### Oefentekst
Precies. Volgens veel Oosterse wegen gaat het om onthechten en loslaten. In de Renaissance-weg blijf je verbonden met je emoties, zonder ze helemaal te wórden, maar wel door ze uit te nodigen. En zo ontdek je dat er iets moois achter zit: in dit geval de levenskracht. Dat is de oervorm.
Hoe verging het de ‘spirit’ in de ontwikkeling van mensmodellen?
‘De transpersoonlijke spirit kwam van boven en straalde door het hele lichaam naar de aarde. Van boven tot onderen. Ook de ziel straalt van boven door het lichaam heen en werkt vanuit het hart. ‘Transpersoonlijk’ werd toen niet gebruikt, men had het over ‘Geest’ (‘Spirit’) en onsterfelijke ziel. In ongeveer 1650 brak de wetenschap door. De hersens werden het centrum van het denken volgens de geleerden, en het hart bleek ‘slechts’ een pomp. Had men de ziel niet meer nodig? Niet zonder toeval ontstonden in die tijd esoterische genootschappen, een soort hippies avant la lettre. Zij predikten gelijkheid en waren tegen van alles en vóór liefde en verbroedering. Zij probeerden juist de ziel weer te voelen.’
Welke kant gaat het op met de mensmodellen?

### Aangeleverde gegevens

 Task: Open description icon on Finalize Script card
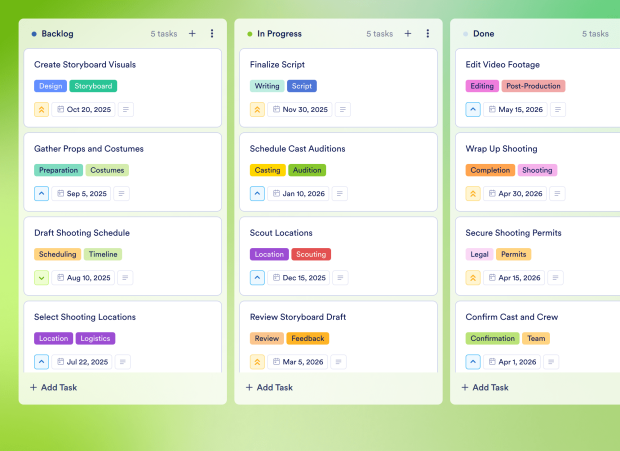click(x=342, y=110)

### Opdracht
Pak de tekst over geest en ziel in de mensmodellen weer op na de laatste zin en schrijf hem verder.

### Antwoordruimte
‘De toekomst zal een tussengebied laten zien waarvan we moeten erkennen dat er ook dingen zijn die de wetenschap niet kan bewijzen. Dan kunnen we én aan het werk met spirituele modellen én de wetenschappelijke inzichten daar inzetten waar ze bruikbaar zijn. Dat ‘bewijzen’ is vaak niet effectief; ook in alternatieve kringen worden soms wanhopig bewijzen gezocht. Beter is om met het werkbare aan de slag te gaan. Doe wat je nú kan, in plaats van het de wetenschappers naar de zin te maken. Er hoeft geen brug te komen tussen wetenschap en alternatieve benaderingen, maar wel wederzijds respect.’
Wat is je advies als doctor aan de menswetenschappers?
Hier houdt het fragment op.